## Dataset excerpt:

========

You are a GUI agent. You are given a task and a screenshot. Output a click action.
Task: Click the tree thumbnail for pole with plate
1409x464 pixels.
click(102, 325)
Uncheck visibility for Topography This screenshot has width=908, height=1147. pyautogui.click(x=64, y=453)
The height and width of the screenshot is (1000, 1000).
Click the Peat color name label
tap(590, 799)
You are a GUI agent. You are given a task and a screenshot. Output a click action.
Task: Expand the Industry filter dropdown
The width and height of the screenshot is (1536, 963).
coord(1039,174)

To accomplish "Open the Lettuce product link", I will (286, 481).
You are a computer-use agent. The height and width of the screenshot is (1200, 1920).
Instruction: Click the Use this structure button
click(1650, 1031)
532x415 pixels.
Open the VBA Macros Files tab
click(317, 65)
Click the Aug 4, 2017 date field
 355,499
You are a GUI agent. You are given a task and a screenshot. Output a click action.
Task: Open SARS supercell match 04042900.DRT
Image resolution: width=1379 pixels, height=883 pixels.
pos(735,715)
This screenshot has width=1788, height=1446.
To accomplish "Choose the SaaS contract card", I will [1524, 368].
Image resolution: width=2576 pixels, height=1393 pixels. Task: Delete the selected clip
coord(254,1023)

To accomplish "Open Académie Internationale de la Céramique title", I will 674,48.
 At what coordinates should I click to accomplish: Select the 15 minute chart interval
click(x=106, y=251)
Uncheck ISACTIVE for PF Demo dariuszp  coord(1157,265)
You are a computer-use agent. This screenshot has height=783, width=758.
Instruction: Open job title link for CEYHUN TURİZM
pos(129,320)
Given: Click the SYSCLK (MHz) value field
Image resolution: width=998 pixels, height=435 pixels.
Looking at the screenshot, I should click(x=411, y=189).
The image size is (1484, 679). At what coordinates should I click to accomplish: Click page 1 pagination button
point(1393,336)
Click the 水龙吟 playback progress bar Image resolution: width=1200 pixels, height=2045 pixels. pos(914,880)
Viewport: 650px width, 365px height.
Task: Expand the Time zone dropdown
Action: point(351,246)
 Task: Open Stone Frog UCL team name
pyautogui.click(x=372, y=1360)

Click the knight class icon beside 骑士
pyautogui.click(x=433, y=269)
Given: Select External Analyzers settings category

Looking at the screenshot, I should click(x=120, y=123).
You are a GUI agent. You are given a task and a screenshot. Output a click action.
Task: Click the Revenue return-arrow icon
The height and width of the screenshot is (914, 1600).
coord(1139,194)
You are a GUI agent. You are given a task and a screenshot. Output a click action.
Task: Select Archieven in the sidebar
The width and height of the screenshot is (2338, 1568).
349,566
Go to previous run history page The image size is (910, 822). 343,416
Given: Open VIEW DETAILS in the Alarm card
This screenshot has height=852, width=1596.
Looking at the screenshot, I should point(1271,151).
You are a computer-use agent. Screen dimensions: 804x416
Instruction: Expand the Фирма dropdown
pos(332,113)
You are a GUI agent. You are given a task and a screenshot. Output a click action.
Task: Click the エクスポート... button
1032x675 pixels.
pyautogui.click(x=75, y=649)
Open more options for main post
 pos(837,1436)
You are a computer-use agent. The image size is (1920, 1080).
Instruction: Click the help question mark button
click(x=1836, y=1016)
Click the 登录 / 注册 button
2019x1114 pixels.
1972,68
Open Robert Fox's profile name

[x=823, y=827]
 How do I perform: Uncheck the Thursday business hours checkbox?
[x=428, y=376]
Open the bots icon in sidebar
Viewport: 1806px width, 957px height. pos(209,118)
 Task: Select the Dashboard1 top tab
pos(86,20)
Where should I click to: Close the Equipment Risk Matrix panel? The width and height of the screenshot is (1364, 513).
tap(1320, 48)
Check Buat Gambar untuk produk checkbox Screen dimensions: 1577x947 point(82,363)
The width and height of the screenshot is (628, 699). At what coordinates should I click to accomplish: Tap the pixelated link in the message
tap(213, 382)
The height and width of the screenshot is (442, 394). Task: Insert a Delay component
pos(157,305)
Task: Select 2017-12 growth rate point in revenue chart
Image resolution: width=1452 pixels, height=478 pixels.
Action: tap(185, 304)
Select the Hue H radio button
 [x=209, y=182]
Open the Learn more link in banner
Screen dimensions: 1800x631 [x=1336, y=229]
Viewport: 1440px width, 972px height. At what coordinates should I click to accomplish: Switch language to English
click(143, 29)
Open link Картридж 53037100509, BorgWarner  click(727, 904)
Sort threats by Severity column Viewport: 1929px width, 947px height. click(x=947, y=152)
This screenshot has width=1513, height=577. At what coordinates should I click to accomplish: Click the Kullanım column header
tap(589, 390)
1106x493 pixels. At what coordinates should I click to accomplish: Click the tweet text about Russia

========

## Short exercise:
Rewrite the lines above so that "UI agent" replaces every "GUI agent", keeping everything else the same.

## The answer:
You are a UI agent. You are given a task and a screenshot. Output a click action.
Task: Click the tree thumbnail for pole with plate
1409x464 pixels.
click(102, 325)
Uncheck visibility for Topography This screenshot has width=908, height=1147. pyautogui.click(x=64, y=453)
The height and width of the screenshot is (1000, 1000).
Click the Peat color name label
tap(590, 799)
You are a UI agent. You are given a task and a screenshot. Output a click action.
Task: Expand the Industry filter dropdown
The width and height of the screenshot is (1536, 963).
coord(1039,174)

To accomplish "Open the Lettuce product link", I will (286, 481).
You are a computer-use agent. The height and width of the screenshot is (1200, 1920).
Instruction: Click the Use this structure button
click(1650, 1031)
532x415 pixels.
Open the VBA Macros Files tab
click(317, 65)
Click the Aug 4, 2017 date field
 355,499
You are a UI agent. You are given a task and a screenshot. Output a click action.
Task: Open SARS supercell match 04042900.DRT
Image resolution: width=1379 pixels, height=883 pixels.
pos(735,715)
This screenshot has width=1788, height=1446.
To accomplish "Choose the SaaS contract card", I will [1524, 368].
Image resolution: width=2576 pixels, height=1393 pixels. Task: Delete the selected clip
coord(254,1023)

To accomplish "Open Académie Internationale de la Céramique title", I will 674,48.
 At what coordinates should I click to accomplish: Select the 15 minute chart interval
click(x=106, y=251)
Uncheck ISACTIVE for PF Demo dariuszp  coord(1157,265)
You are a computer-use agent. This screenshot has height=783, width=758.
Instruction: Open job title link for CEYHUN TURİZM
pos(129,320)
Given: Click the SYSCLK (MHz) value field
Image resolution: width=998 pixels, height=435 pixels.
Looking at the screenshot, I should click(x=411, y=189).
The image size is (1484, 679). At what coordinates should I click to accomplish: Click page 1 pagination button
point(1393,336)
Click the 水龙吟 playback progress bar Image resolution: width=1200 pixels, height=2045 pixels. pos(914,880)
Viewport: 650px width, 365px height.
Task: Expand the Time zone dropdown
Action: point(351,246)
 Task: Open Stone Frog UCL team name
pyautogui.click(x=372, y=1360)

Click the knight class icon beside 骑士
pyautogui.click(x=433, y=269)
Given: Select External Analyzers settings category

Looking at the screenshot, I should click(x=120, y=123).
You are a UI agent. You are given a task and a screenshot. Output a click action.
Task: Click the Revenue return-arrow icon
The height and width of the screenshot is (914, 1600).
coord(1139,194)
You are a UI agent. You are given a task and a screenshot. Output a click action.
Task: Select Archieven in the sidebar
The width and height of the screenshot is (2338, 1568).
349,566
Go to previous run history page The image size is (910, 822). 343,416
Given: Open VIEW DETAILS in the Alarm card
This screenshot has height=852, width=1596.
Looking at the screenshot, I should point(1271,151).
You are a computer-use agent. Screen dimensions: 804x416
Instruction: Expand the Фирма dropdown
pos(332,113)
You are a UI agent. You are given a task and a screenshot. Output a click action.
Task: Click the エクスポート... button
1032x675 pixels.
pyautogui.click(x=75, y=649)
Open more options for main post
 pos(837,1436)
You are a computer-use agent. The image size is (1920, 1080).
Instruction: Click the help question mark button
click(x=1836, y=1016)
Click the 登录 / 注册 button
2019x1114 pixels.
1972,68
Open Robert Fox's profile name

[x=823, y=827]
 How do I perform: Uncheck the Thursday business hours checkbox?
[x=428, y=376]
Open the bots icon in sidebar
Viewport: 1806px width, 957px height. pos(209,118)
 Task: Select the Dashboard1 top tab
pos(86,20)
Where should I click to: Close the Equipment Risk Matrix panel? The width and height of the screenshot is (1364, 513).
tap(1320, 48)
Check Buat Gambar untuk produk checkbox Screen dimensions: 1577x947 point(82,363)
The width and height of the screenshot is (628, 699). At what coordinates should I click to accomplish: Tap the pixelated link in the message
tap(213, 382)
The height and width of the screenshot is (442, 394). Task: Insert a Delay component
pos(157,305)
Task: Select 2017-12 growth rate point in revenue chart
Image resolution: width=1452 pixels, height=478 pixels.
Action: tap(185, 304)
Select the Hue H radio button
 [x=209, y=182]
Open the Learn more link in banner
Screen dimensions: 1800x631 [x=1336, y=229]
Viewport: 1440px width, 972px height. At what coordinates should I click to accomplish: Switch language to English
click(143, 29)
Open link Картридж 53037100509, BorgWarner  click(727, 904)
Sort threats by Severity column Viewport: 1929px width, 947px height. click(x=947, y=152)
This screenshot has width=1513, height=577. At what coordinates should I click to accomplish: Click the Kullanım column header
tap(589, 390)
1106x493 pixels. At what coordinates should I click to accomplish: Click the tweet text about Russia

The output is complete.